BEINETTE - Sushi, sashimi e sfruttamento degli immigrati: i titolari del ristorante Tokyo di Beinette patteggiano

Impiegavano come cuochi e lavapiatti i migranti che ‘accoglievano’ nell’hotel sopra il ristorante. La paga? Un euro all’ora

s.m. 21/10/2019 11:31

Una coppia di coniugi cinesi, di 44 e 43 anni, ha patteggiato un’accusa di sfruttamento del lavoro. Facevano lavorare nel loro ristorante, con una paga di circa un euro all’ora, cinque africani (provenienti da Nigeria, Senegal e Mali) ospiti di un centro di accoglienza da loro gestito.

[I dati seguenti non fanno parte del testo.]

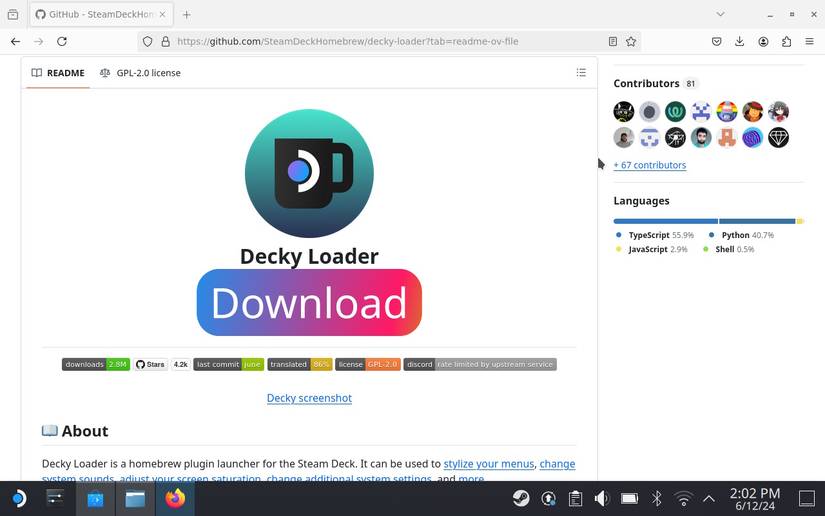This screenshot has height=516, width=825.
Task: Switch to the GPL-2.0 license tab
Action: pyautogui.click(x=140, y=73)
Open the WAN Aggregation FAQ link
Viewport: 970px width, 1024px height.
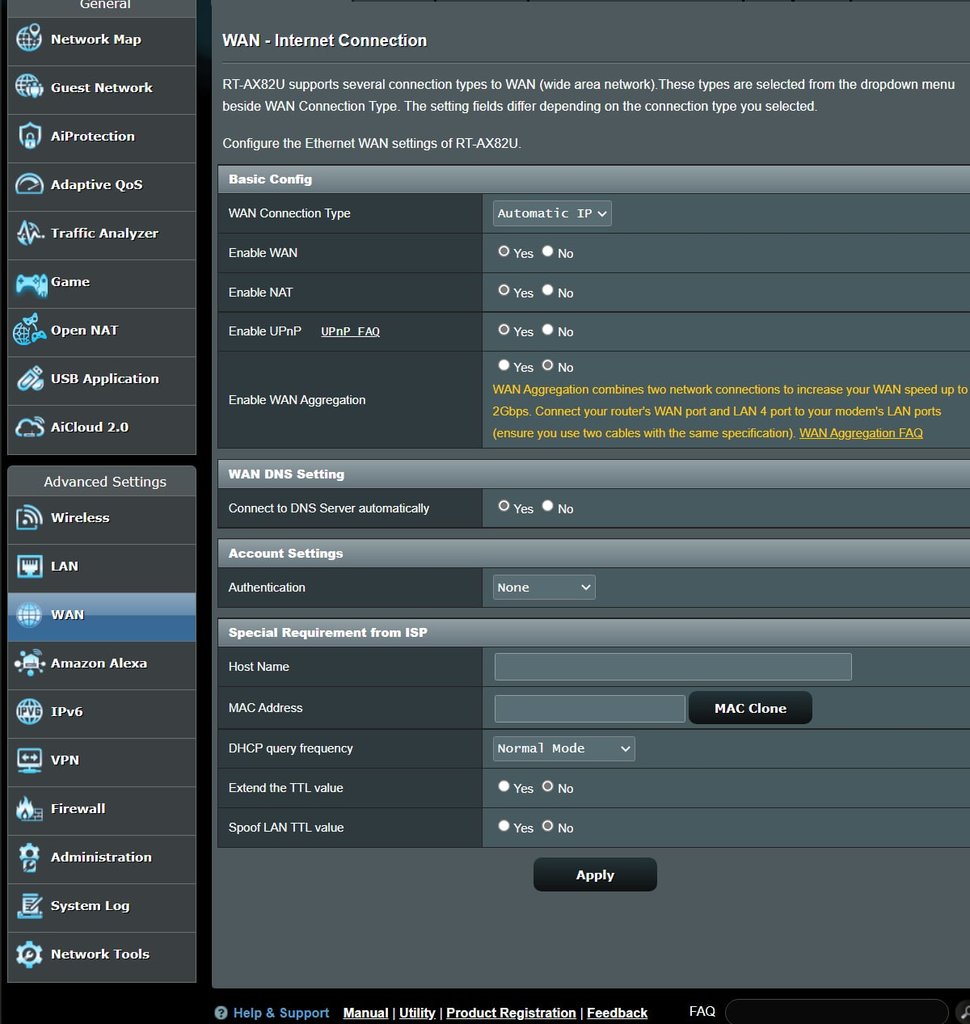[860, 433]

Si tratta dei titolari del ristorante giapponese ‘Tokyo’ di Beinette, in via Martiri, dove all’ingresso campeggia un cartello con una scritta: “Chiuso per lavori”, ma il locale ha abbassato le serrande da inizio giugno. Marito e moglie, ora ai domiciliari, erano anche titolari dell’Hotel Beinette, nei piani soprastanti il ristorante, dove gestivano un Centro di Accoglienza (Cas) per 24 migranti dal luglio 2015. Gli stessi erano titolari anche di due Cas a Montoso e Robilante, entrambi chiusi per irregolarità.

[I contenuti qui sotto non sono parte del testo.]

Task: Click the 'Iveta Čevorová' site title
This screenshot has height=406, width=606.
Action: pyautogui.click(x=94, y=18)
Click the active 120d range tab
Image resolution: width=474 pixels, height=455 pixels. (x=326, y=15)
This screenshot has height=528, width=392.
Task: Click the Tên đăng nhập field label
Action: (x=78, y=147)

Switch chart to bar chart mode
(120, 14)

L’indagine per sfruttamento di manodopera è partita in seguito alla denuncia di uno dei migranti lavoratori all'Ispettorato del Lavoro: insieme ad altri ragazzi coprivano turni anche di 10-12 ore al giorno, per compensi irrisori, di circa un euro all'ora. Lavoravano come lavapiatti e cuochi all’interno del ristorante, ma anche nell’albergo per le pulizie. “C’era un periodo di occupazione in nero, nel caso di pressioni veniva proposto un contratto part-time, mentre questi lavoravano 10-12 ore al giorno. Oltre a sfruttarli in termini di orario lo facevano anche economicamente, la retribuzione era sui 200 euro al mese” ha spiegato Dario Scarcia, comandante Nucleo Ispettorato del Lavoro.

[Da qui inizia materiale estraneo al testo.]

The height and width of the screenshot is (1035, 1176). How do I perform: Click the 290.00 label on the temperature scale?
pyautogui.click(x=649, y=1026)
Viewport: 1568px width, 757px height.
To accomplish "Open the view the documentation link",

L’operazione si è conclusa lo scorso venerdì con la confisca di tutti i beni aziendali e il sequestro presentivo di una somma di oltre 190 mila euro, considerati il profitto del reato. Nel contesto è stata anche vincolato un immobile sito a Savona intestato ai due cinesi. I due, dopo tre mesi ai domiciliari, hanno patteggiato 11 mesi di condanna con pena sospesa, mettendo a disposizione una somma di ‘risarcimento’ ai lavoratori di mille euro a testa. Ora sono a piede libero.

Sono state accertate anche violazioni per quanto riguarda l'omesso versamento dei contributi, per un importo di oltre 53 mila euro.